Other problems, of which there are many, include introduced koalas over-browsing and killing trees on Kangaroo Island; and sweet pittosporum, a rainforest tree from eastern Australia, shading out rare orchids around Adelaide.
Many more moves can be expected as climate change becomes an important driver. Although the southerly spread of flying foxes is often linked to rising temperatures, scientists have shown that black flying foxes advanced far more rapidly than climate change alone can justify, by 123km a decade. Urban trees, including Moreton Bay figs in parks, support the bats pouring south, as well as figbirds and koels.
Climate change does fit some changes already detected in the sea. In recent decades, reef fishes such as the one-spot puller, snakeskin wrasse and southern Maori wrasse have spread from Bass Strait to Tasmania’s east coast, where the sea is warming noticeably. Another newcomer is the long-spined sea urchin, which, by browsing seaweeds on Tasmania’s underwater rock shelves, is converting dense kelp beds into ‘urchin barrens’ of bare rock. Biologists estimate 150 kelp-loving species are losing out, including the black-lip abalone, an important commercial species. Urchin culling has been trialled, and new limits have been imposed on the harvesting of rock lobsters, which are urchin predators.
Climate change has emerged as a new reason to move species to save them, but caution is called for. Tasmania’s urchins, sugar gliders and lyrebirds show us that southward shifts can be bad for other species. Biologists agree that nothing should be moved south until the risks are assessed.
A sugar glider. (Image Credit: Shuttershock/CKIZE)

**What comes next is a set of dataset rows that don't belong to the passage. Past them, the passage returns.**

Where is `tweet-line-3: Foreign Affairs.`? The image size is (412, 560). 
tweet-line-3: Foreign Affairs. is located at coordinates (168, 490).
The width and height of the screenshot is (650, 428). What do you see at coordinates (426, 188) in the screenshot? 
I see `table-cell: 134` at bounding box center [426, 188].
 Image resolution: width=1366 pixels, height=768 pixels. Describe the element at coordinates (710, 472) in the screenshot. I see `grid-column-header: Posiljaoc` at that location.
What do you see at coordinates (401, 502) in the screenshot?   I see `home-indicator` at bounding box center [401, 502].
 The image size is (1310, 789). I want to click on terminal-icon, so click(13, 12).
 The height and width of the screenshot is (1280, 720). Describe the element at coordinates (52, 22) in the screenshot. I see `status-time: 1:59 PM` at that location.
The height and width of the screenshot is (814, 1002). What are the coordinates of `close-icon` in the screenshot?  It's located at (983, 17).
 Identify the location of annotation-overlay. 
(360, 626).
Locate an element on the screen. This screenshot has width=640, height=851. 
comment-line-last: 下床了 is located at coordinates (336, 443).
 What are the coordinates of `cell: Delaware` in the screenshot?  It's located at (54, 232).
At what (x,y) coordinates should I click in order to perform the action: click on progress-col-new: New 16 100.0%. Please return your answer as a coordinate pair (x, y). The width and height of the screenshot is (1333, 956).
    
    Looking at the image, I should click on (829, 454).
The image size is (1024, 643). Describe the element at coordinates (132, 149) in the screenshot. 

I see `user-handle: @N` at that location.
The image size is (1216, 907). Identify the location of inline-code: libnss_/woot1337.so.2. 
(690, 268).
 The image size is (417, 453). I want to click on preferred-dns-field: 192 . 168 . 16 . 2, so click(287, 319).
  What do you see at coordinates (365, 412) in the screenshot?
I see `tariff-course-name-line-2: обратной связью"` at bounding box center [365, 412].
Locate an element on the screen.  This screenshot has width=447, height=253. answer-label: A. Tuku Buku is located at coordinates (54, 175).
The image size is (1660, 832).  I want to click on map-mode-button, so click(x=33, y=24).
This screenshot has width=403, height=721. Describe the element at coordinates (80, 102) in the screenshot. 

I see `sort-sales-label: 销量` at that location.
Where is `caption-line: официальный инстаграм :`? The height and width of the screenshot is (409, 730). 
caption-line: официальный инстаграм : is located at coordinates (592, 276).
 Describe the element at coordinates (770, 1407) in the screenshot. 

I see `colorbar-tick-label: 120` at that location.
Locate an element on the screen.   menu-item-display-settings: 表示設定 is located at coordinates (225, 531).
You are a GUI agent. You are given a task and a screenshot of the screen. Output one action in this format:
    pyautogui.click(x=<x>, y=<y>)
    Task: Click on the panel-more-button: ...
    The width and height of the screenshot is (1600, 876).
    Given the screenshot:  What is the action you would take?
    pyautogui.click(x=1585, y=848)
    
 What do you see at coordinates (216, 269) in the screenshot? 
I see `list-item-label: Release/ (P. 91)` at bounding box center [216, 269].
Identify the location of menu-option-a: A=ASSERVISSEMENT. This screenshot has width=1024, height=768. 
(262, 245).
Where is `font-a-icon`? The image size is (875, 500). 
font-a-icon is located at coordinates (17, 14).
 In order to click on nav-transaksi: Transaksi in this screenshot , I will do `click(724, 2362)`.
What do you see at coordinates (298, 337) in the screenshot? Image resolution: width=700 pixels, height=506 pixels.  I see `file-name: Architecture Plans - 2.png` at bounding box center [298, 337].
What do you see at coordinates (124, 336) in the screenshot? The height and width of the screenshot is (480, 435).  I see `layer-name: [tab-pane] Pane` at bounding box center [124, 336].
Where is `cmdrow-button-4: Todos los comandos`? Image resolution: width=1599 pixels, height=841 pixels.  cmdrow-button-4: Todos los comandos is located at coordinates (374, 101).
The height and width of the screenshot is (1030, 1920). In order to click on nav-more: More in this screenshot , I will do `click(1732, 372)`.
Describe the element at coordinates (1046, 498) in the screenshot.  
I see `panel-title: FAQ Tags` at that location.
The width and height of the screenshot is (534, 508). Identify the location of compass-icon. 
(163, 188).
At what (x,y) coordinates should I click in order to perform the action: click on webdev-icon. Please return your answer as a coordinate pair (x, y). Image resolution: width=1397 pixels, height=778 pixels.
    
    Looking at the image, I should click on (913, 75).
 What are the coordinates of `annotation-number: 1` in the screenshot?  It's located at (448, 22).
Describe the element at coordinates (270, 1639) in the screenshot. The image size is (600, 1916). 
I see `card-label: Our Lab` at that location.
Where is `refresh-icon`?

But some of the species that have moved give cause for optimism. Cootamundra wattle, native to a small area around the town of Cootamundra in southern NSW, escapes so freely from gardens that it’s now a weed in every Australian state – and overseas as well. It’s a tree that shouldn’t be grown near bushland. Although plants with small distributions are said to face disaster from climate change, Cootamundra wattle has spread into much hotter and drier places than it came from, showing that a small distribution need not necessarily denote a high risk from climate change.
Coastal tea-trees now grow hundreds of kilometres further north than before, and long-billed corellas from Victoria now live in Cairns, more than 2000km away, adding to the evidence of life’s adaptability. This is good news, given the risks entailed in moving anything, although it may not apply to most species. Climate change provides a compelling reason to study examples such as these.
The animals and plants on the move are so many and so varied they give us much to wonder about. Because threatened species require so much attention, we don’t hear enough about the reverse situation – species that have gained some advantage from our influence. Some of them, including redbacks, galahs, crested pigeons and various wattles, are probably doing better today than ever before.
We should never neglect the losers, including those doing worse because of the ‘winners’, but there’s some comfort to be had from knowing that some species in Australia are thriving from the changes people have made.